**Exercise instructions:** The result should be a faithful copy of every entry below, with the pictures left out.

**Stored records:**

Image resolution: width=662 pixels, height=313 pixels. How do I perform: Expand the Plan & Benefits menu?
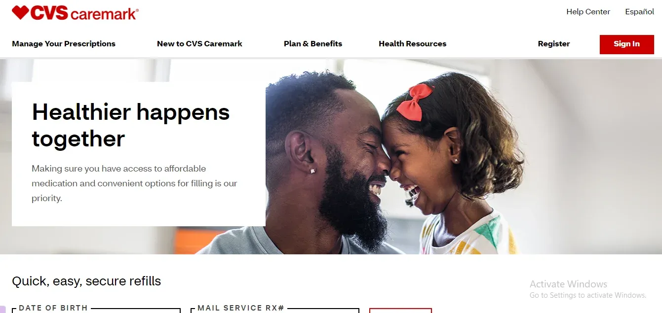tap(313, 44)
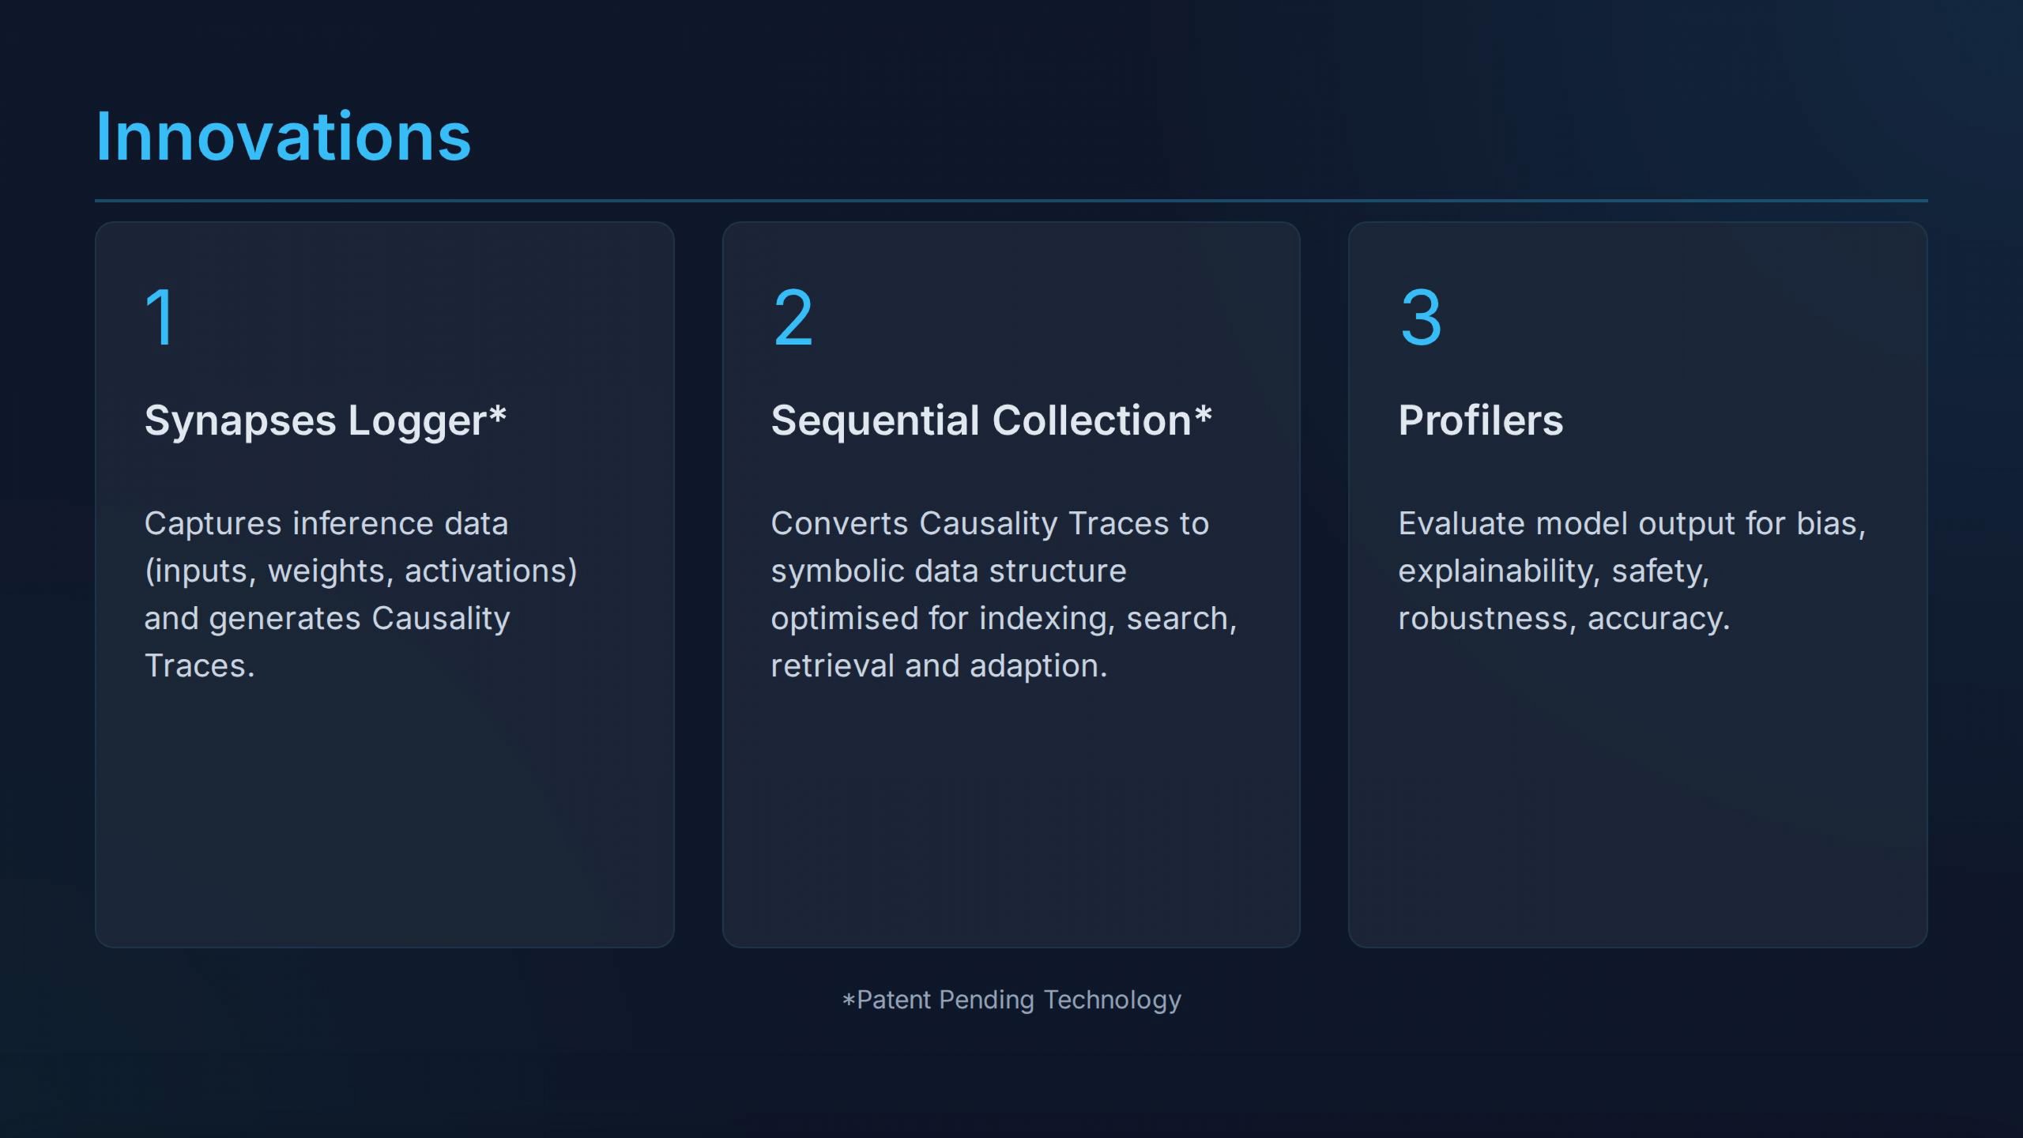Screen dimensions: 2023x1138
Task: Click "Evaluate model output for bias," line
Action: (x=1631, y=523)
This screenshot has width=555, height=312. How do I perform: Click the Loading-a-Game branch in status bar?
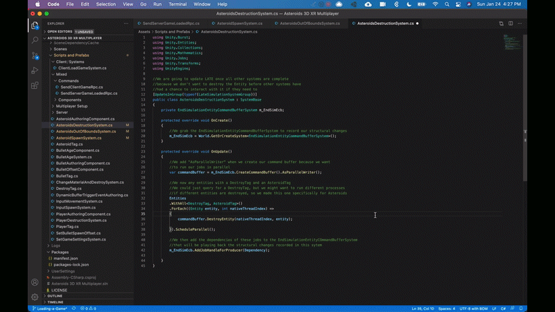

**Solution to this problem:**
Image resolution: width=662 pixels, height=313 pixels. How do I perform: Expand the Plan & Benefits menu?
tap(313, 44)
Screen dimensions: 2023x1138
Task: Click "Evaluate model output for bias," line
Action: (x=1631, y=523)
This screenshot has width=555, height=312. How do I perform: Click the Loading-a-Game branch in status bar?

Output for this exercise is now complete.